A corporate Cinderella story, the 20th Century Fox comedy starred Melanie Griffith as Tess, a tenacious secretary at a Wall Street brokerage firm who learns that her boss, Katharine, has taken credit for her business proposal. When a ski accident keeps Katharine out of the office, Tess poses as her superior to team up with Jack — an investment broker played by Harrison Ford — and pitch her idea to the top brass herself.

Directed by Mike Nichols, “Working Girl” was nominated for six Academy Awards, highlighting the performances of Griffith, Sigourney Weaver as the deliciously cutthroat Katharine, and Joan Cusack as Tess’ best friend Cyn. “The tacit recognition of the barriers that hold the Cyns and the Tesses back and the lack of condescension to them in the direction and in [the] script makes ‘Working Girl’ one of the warmest films that Nichols has touched,” praised The Times’ film critic Sheila Benson in her review.

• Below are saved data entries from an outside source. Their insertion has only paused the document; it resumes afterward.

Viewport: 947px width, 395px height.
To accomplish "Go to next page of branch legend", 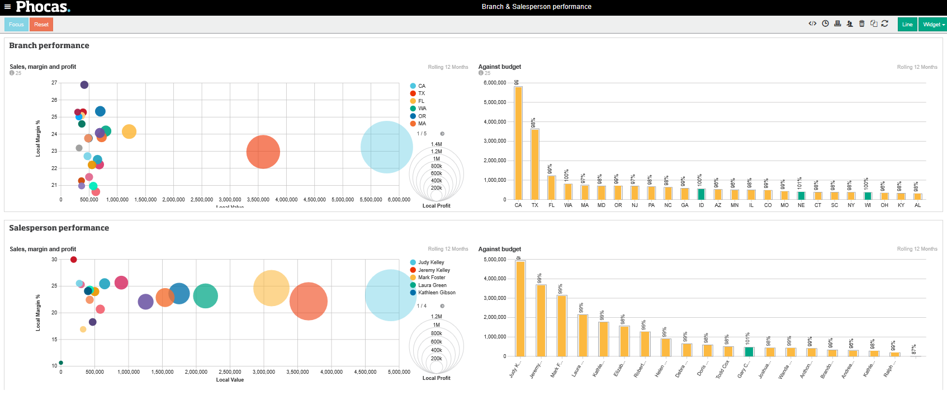I will [442, 134].
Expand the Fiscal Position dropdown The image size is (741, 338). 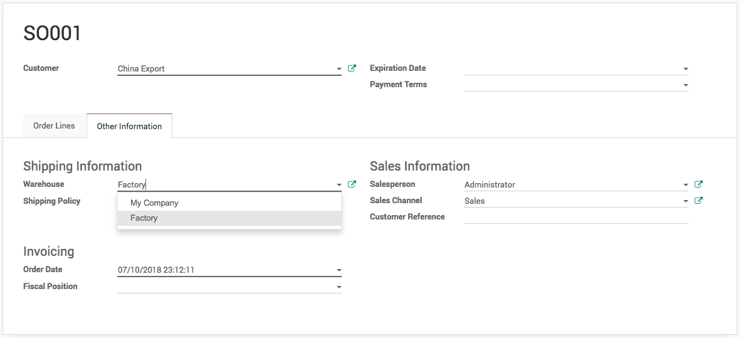tap(339, 287)
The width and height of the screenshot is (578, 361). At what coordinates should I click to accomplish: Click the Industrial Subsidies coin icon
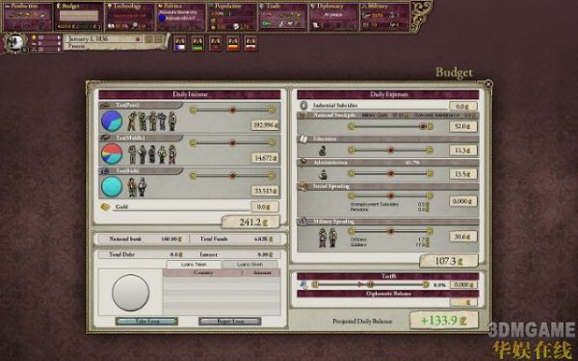[x=303, y=106]

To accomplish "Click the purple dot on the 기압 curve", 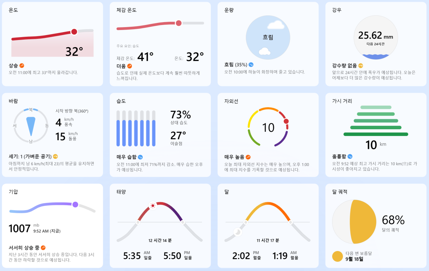I will coord(75,205).
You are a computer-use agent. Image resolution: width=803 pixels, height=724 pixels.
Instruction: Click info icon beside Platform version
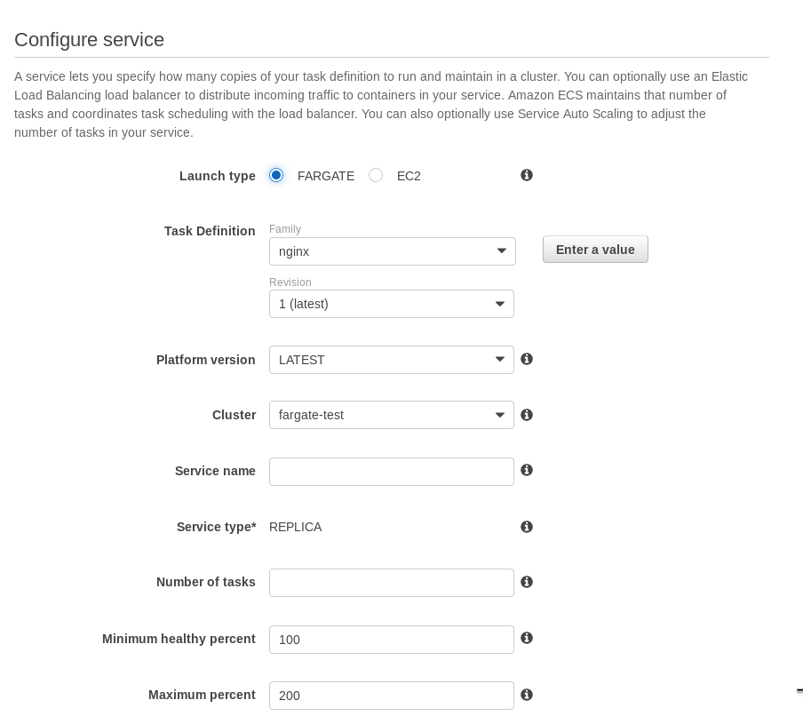coord(527,359)
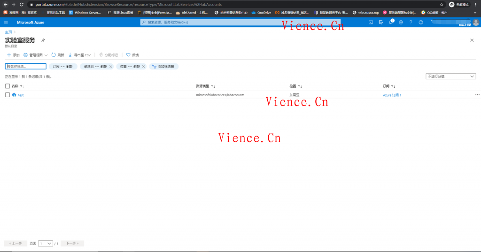
Task: Open the directory and subscription filter icon
Action: (380, 22)
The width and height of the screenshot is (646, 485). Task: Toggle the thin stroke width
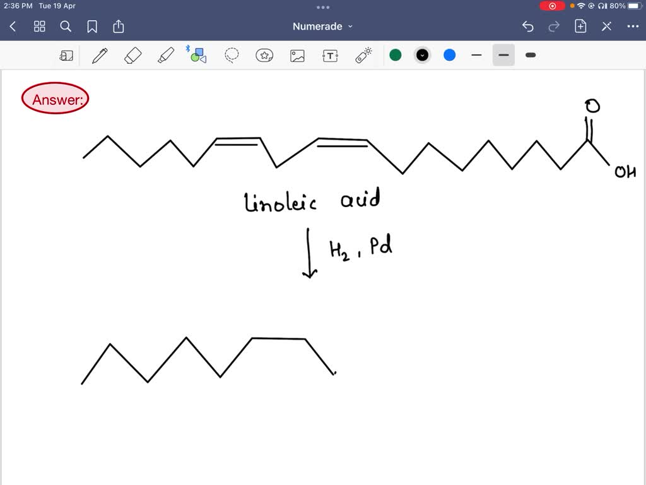click(476, 55)
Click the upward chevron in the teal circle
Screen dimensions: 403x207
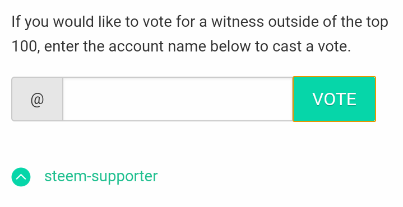click(x=21, y=177)
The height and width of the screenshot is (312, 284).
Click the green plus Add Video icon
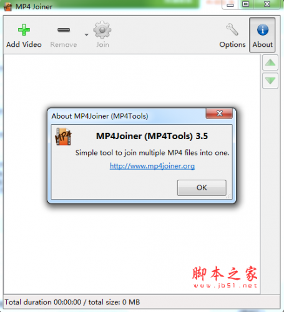(24, 30)
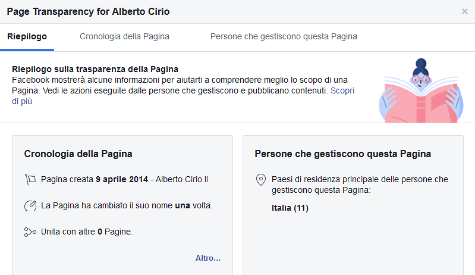Click the Italia (11) country entry
The image size is (475, 275).
click(x=290, y=208)
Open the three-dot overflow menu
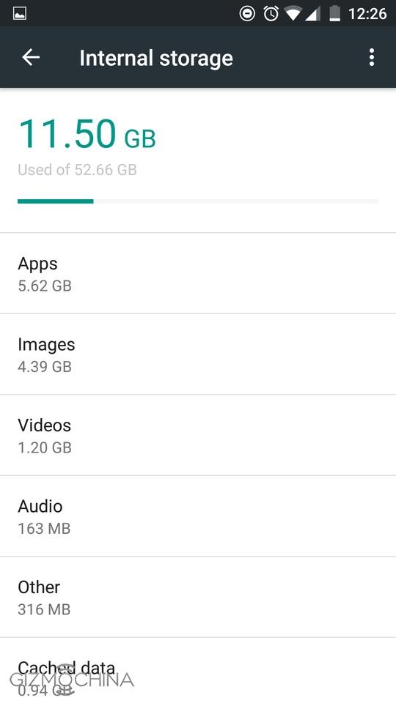 (371, 57)
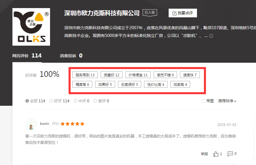Select the 中评 0 radio filter
Viewport: 256px width, 165px height.
(75, 101)
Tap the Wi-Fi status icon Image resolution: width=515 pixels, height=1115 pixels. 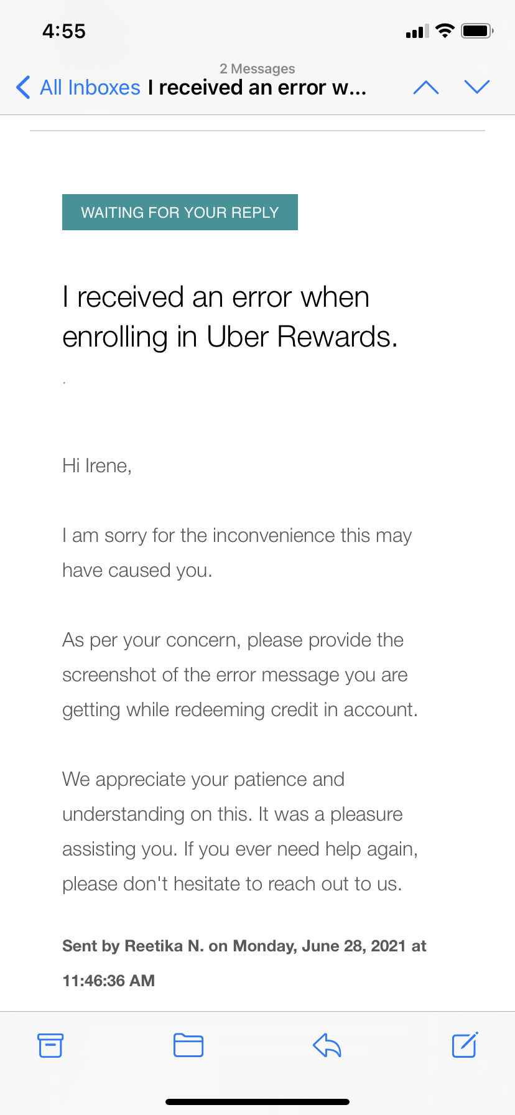pos(445,30)
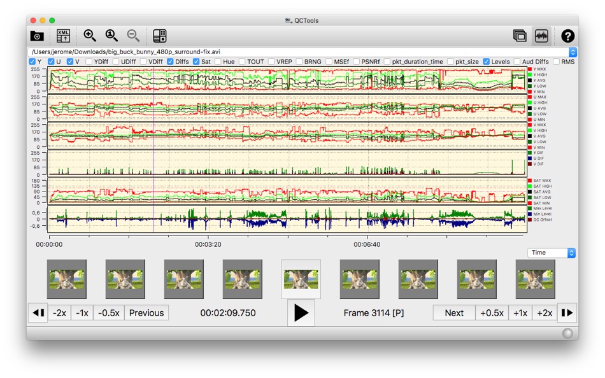Open the file list view icon

520,36
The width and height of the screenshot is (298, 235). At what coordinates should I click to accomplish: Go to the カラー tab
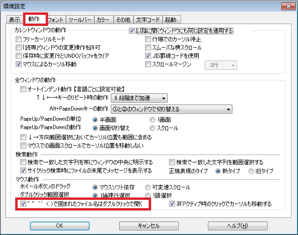point(102,20)
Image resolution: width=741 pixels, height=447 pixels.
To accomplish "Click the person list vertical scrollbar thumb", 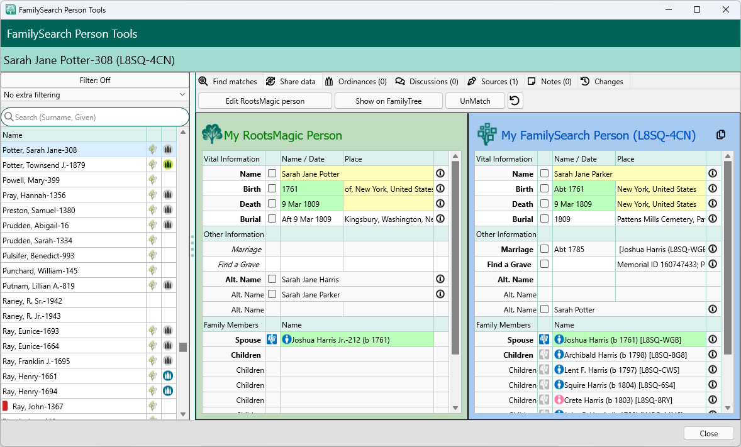I will (x=183, y=347).
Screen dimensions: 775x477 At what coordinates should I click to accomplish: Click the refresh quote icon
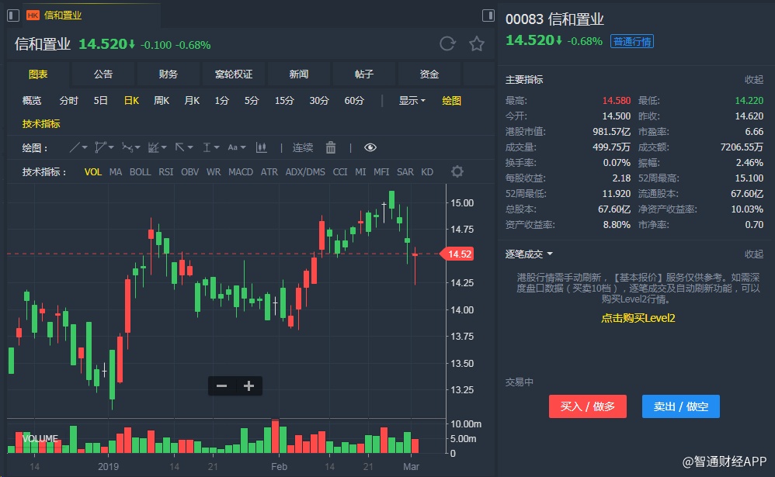447,43
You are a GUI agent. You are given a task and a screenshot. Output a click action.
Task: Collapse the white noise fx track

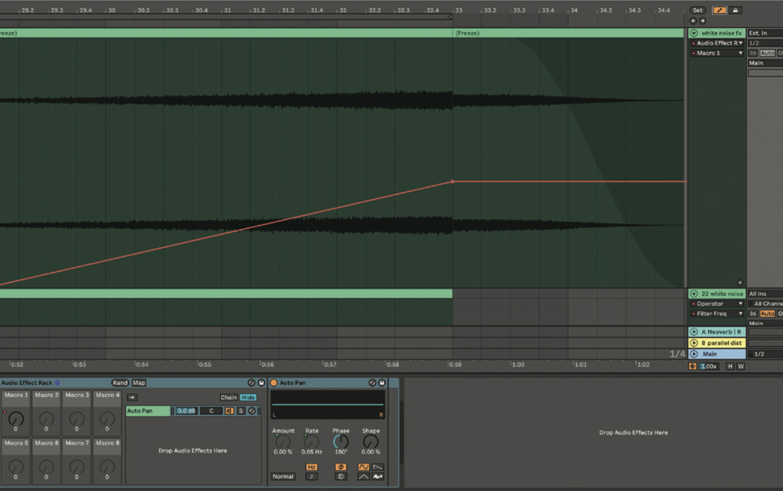pos(694,33)
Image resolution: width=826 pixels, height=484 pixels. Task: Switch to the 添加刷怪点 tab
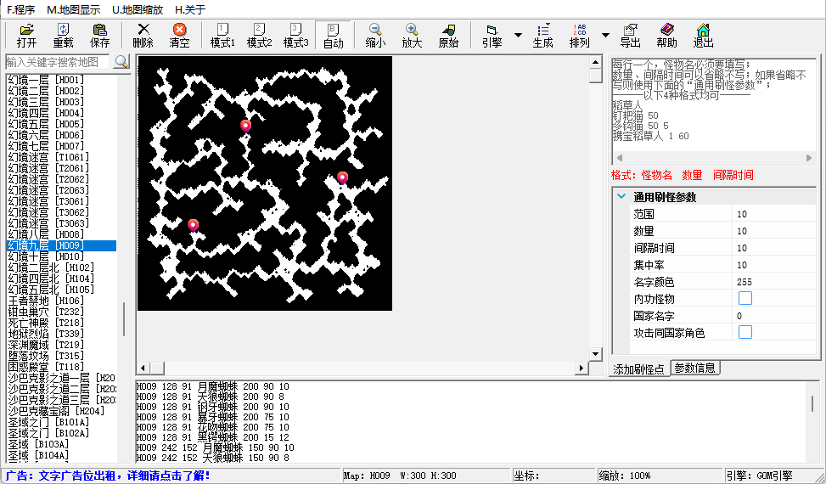coord(639,368)
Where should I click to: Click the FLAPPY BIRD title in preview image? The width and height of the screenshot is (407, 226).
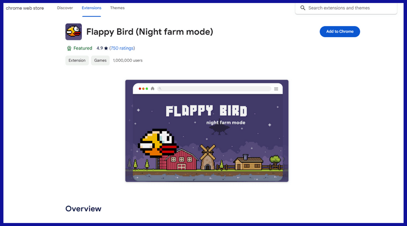click(207, 111)
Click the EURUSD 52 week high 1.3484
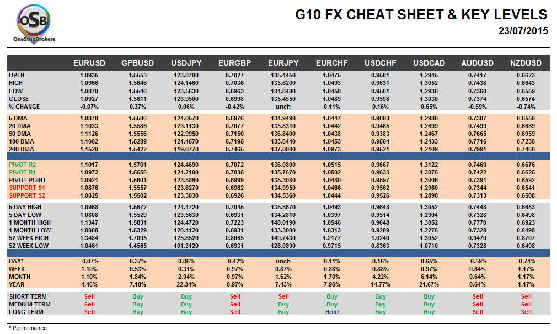Image resolution: width=557 pixels, height=334 pixels. 89,237
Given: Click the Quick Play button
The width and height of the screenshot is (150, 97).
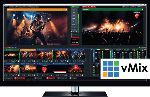Looking at the screenshot, I should click(74, 10).
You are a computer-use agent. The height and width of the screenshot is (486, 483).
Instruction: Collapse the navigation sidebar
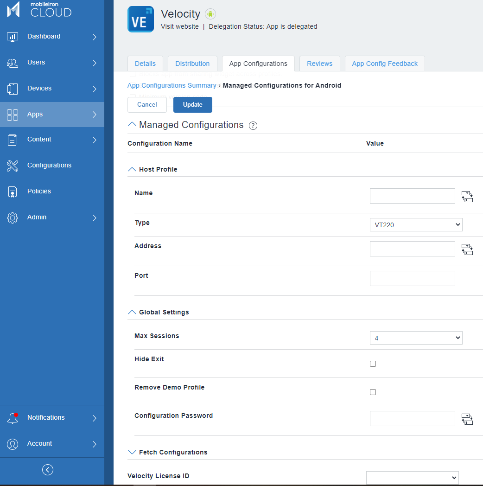47,470
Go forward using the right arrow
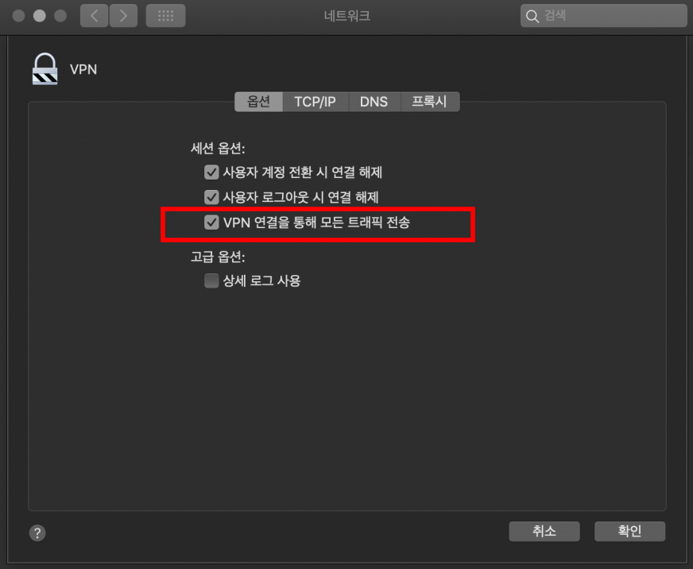Screen dimensions: 693x569 pyautogui.click(x=123, y=17)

Since the “Working Girl” plot is locked into the ‘80s — “If you tried to pass yourself off as an executive today, people would Google you and it’d be over!” joked director Christopher Ashley — the musical wholly embraces the era’s aesthetics in its costumes, choreography and, of course, its score. “Sonically, there was a lot of individuality at the time, with so many new sounds and genres,” recalled Lauper, a born-and-bred New Yorker who briefly worked as an office assistant before her career took off. (Lauper’s agent even encouraged her to audition to play Tess in the movie.)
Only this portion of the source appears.